Lesson Plan

Three-Meal Weather: Food Inspired Adjectives Drive Organized Writing Using “Cloudy with a Chance of Meatballs” by NNWP
Subject
English Language Arts (NYS P-12 Common Core)
Grade Levels
Elementary, 1st Grade, 2nd Grade, 3rd Grade
Description
Inspired by Cloudy with a Chance of Meatballs, the writer will brainstorm adjectives that center around food that might fall from the sky. Breakfast, lunch, and dinner foods will be brainstormed. Writers will then compose a three-part piece of writing that describes (with great adjectives) an entire day of raining food.
Website(s)
The Northern Nevada Writing Project
The National Writing Project
Six-Trait Overview
The focus trait in this writing assignment is organization; ask writers to create purposeful paragraphs as they create a descriptive story with at least three parts. The support trait in this assignment is word choice; writers will brainstorm strong adjectives before writing.
Author
Kaycee Goman
Picture Book Overview
Cloudy With a Chance of Meatballs, written by Judi Barrett and illustrated by Ron Barrett, is the amusing story of the town Chewandswallow. This is no ordinary town with any ordinary weather. Three times a day the weather in this tiny town turns extraordinary. At lunch frankfurters may blow in from the northwest with mustard clouds and drizzles of soda. Judi Barrett creatively describes the intriguing weather in this small town throughout the story.
Duration
One 40-minute class period
Materials
Cloudy Graphic Organizer.pdfCloudy 1st grade samples.pdfCloudy 3rd Grade samples.pdf
Step-by-Step Procedure
Anticipatory Set: Ask students to think about what they ate the previous day. Ask them to write down two or three food items and describe them.
- Introduce the story Cloudy With a Chance of Meatballs by Judi and Ron Barrett.
- Celebrate the powerful words (especially the adjectives) as you read the book aloud with your students. Pause frequently to record descriptions of food on the board or chart paper.
- In small groups, have your students read and respond to any or all of the student models that come with this lesson. The groups will certainly talk about the organization, since that's the focus of this lesson, but you might also have your students talk about the word choice in the writing too.
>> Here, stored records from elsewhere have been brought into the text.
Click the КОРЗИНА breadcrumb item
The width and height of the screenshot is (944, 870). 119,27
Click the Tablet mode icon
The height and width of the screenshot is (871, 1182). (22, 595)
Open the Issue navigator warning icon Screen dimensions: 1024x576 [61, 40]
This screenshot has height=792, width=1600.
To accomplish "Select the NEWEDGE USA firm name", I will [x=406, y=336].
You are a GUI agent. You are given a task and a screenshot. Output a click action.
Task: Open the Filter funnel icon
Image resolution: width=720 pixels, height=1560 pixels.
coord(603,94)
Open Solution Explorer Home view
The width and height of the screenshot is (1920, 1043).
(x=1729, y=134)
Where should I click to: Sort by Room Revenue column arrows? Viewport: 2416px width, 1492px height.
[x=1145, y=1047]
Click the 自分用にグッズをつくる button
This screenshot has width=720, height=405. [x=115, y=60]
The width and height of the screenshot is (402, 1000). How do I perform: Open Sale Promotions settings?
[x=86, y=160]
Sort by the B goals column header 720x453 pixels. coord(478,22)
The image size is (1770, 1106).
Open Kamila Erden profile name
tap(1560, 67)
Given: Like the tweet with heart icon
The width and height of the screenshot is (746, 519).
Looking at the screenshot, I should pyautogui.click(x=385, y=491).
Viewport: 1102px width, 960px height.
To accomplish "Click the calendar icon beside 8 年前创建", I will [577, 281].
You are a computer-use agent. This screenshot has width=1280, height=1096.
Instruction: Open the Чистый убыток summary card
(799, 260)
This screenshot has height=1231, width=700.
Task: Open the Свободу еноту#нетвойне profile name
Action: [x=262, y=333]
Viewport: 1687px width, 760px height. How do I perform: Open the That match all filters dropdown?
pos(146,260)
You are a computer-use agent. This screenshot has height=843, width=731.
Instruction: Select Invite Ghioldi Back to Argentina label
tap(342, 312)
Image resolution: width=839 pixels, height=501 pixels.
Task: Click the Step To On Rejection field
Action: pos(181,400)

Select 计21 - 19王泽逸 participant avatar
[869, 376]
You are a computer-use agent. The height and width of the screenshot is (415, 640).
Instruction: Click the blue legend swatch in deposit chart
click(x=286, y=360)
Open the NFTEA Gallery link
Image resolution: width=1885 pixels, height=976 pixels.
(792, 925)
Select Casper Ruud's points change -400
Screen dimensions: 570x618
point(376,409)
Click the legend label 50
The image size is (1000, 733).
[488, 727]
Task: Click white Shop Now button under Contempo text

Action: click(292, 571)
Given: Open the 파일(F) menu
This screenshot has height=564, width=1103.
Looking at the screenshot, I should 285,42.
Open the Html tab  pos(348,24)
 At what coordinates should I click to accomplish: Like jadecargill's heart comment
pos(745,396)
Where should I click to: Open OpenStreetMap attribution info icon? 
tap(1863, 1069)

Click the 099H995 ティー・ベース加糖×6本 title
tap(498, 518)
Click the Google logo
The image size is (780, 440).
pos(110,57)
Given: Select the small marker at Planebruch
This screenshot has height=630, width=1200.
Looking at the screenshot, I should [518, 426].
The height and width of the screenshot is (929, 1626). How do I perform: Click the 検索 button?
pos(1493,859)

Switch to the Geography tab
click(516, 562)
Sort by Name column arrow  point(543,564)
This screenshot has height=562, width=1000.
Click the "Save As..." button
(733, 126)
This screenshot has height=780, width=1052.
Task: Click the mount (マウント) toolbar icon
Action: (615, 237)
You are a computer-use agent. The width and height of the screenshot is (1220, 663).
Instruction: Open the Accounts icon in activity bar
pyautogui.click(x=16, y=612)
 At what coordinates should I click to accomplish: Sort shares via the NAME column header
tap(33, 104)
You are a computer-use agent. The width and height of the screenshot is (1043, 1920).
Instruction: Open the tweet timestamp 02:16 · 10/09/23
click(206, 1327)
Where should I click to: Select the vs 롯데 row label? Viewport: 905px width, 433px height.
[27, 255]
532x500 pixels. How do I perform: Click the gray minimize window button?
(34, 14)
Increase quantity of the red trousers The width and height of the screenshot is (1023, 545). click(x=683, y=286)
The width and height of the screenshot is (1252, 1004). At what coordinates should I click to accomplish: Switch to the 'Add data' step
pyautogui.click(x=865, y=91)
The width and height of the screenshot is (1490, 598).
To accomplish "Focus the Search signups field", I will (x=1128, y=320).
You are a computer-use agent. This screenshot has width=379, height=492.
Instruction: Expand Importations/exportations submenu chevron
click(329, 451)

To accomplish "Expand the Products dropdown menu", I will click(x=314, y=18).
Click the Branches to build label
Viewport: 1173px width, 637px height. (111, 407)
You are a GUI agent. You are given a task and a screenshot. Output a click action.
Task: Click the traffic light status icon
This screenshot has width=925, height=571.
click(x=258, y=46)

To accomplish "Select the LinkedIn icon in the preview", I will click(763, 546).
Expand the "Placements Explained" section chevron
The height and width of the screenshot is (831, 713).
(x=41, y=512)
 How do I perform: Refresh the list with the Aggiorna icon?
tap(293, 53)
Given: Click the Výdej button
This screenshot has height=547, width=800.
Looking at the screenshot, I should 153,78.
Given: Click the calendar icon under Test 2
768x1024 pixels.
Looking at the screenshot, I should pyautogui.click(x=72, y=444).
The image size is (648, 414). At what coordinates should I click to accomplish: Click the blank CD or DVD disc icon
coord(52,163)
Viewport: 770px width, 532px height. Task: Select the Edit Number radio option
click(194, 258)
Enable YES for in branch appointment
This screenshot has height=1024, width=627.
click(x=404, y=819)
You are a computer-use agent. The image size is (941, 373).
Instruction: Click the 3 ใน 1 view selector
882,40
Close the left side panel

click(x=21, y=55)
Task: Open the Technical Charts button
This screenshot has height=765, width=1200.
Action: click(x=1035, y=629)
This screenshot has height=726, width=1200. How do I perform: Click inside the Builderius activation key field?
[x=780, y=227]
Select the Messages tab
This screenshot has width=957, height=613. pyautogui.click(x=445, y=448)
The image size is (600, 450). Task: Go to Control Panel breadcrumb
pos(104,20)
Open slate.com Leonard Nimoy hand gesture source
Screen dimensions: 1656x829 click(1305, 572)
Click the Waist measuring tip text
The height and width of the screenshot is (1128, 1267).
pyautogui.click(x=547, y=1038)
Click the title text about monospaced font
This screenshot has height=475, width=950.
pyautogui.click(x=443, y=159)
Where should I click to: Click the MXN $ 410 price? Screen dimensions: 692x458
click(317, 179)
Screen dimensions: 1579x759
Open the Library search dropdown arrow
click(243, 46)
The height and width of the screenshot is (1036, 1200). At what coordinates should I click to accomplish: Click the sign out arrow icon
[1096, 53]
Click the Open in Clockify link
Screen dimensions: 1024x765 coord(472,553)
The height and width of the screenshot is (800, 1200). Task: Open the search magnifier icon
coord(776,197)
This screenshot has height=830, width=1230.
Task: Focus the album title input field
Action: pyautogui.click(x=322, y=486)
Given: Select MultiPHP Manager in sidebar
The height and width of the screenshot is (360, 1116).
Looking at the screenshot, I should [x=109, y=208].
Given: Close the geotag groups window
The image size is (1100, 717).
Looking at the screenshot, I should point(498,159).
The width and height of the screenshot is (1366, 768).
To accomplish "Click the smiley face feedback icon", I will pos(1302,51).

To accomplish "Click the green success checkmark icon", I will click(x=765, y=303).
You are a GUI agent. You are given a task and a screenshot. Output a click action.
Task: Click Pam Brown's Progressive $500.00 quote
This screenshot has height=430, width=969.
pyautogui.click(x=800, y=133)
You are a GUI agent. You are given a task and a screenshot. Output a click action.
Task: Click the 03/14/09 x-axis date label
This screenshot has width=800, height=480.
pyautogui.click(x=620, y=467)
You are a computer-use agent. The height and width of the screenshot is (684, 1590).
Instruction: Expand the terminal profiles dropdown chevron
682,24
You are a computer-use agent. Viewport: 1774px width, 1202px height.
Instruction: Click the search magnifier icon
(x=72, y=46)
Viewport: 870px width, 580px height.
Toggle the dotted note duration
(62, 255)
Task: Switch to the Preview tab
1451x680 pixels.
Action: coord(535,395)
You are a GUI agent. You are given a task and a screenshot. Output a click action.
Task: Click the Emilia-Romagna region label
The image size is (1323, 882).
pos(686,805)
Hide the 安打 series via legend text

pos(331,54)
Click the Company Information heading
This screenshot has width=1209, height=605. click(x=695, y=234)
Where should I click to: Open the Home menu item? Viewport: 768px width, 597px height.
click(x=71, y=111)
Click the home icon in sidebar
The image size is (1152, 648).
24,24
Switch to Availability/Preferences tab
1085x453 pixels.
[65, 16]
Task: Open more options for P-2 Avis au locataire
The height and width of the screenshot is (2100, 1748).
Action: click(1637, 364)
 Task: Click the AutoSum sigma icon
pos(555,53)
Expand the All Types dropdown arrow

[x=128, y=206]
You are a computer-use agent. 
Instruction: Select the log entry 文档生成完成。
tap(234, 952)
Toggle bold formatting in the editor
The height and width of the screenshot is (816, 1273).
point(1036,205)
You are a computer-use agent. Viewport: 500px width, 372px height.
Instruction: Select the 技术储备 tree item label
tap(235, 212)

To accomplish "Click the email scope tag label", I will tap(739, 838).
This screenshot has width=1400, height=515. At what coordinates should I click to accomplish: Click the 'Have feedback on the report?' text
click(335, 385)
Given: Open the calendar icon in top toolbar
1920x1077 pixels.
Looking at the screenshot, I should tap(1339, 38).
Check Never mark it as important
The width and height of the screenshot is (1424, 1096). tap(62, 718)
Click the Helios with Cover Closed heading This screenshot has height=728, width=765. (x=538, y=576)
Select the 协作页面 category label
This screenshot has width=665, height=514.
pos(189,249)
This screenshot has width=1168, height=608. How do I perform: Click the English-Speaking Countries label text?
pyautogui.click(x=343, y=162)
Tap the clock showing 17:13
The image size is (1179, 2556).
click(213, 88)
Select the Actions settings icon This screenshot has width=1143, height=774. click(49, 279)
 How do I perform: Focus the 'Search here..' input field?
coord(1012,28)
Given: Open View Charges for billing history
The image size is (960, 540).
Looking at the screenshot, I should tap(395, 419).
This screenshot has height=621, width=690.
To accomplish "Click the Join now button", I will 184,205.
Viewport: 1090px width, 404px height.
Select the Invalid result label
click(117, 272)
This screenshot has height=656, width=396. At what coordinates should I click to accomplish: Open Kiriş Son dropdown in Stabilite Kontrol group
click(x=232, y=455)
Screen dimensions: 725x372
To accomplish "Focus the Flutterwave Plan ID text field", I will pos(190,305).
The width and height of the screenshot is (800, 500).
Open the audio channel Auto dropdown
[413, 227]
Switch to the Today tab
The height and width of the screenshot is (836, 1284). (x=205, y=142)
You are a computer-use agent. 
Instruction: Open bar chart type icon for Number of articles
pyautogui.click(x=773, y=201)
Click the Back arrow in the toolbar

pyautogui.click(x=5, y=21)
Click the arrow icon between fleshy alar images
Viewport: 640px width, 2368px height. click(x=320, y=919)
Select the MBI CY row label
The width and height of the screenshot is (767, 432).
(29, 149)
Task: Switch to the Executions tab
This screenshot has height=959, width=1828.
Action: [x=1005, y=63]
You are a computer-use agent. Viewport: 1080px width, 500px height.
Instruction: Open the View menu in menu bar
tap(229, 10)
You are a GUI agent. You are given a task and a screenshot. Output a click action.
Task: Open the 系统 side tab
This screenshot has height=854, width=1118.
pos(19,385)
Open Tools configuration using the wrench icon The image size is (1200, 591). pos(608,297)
- Distribute the graphic organizer. Have students brainstorm adjectives and food possibilities and record on the sheet.
- Using the graphic organizer, all students should be able to come up with a three-part description. For students who can go further, challenge them to add a dessert course!
- Have students share their graphic organizer with a partner or as a class.
- Challenge students to write an introductory paragraph that introduces the reader to why the crazy weather is happening!
Closure: Ask for student volunteers to share with the class.
Extension of Lesson
To promote response and revision to rough draft writing, attach Revision & Response Post-Its to your students' drafts. Make sure the students rank their use of the trait-specific skills on the Post-Its, which means they'll only have one "1" and one "5." Have them commit to ideas for revision based on their Post-It rankings. For more ideas on WritingFix's Revision & Response Post-Its, click here.
After students apply their revision ideas to their drafts and re-write neatly, require them to find an editor. If you've established a "Community of Editors" among your students, have each student exchange his/her paper with multiple peers. With yellow high-lighters in hand, each peer reads for and highlights suspected errors for just one item from the Editing Post Its.
When they are finished revising and have second drafts, invite your students to come back to this piece once more during an upcoming writer's workshop block. Their stories might become a longer story, a more detailed piece, or the beginning of a series of pieces about the story they started here. Students will probably enjoy creating an illustration for this story as they get ready to publish it for their portfolios.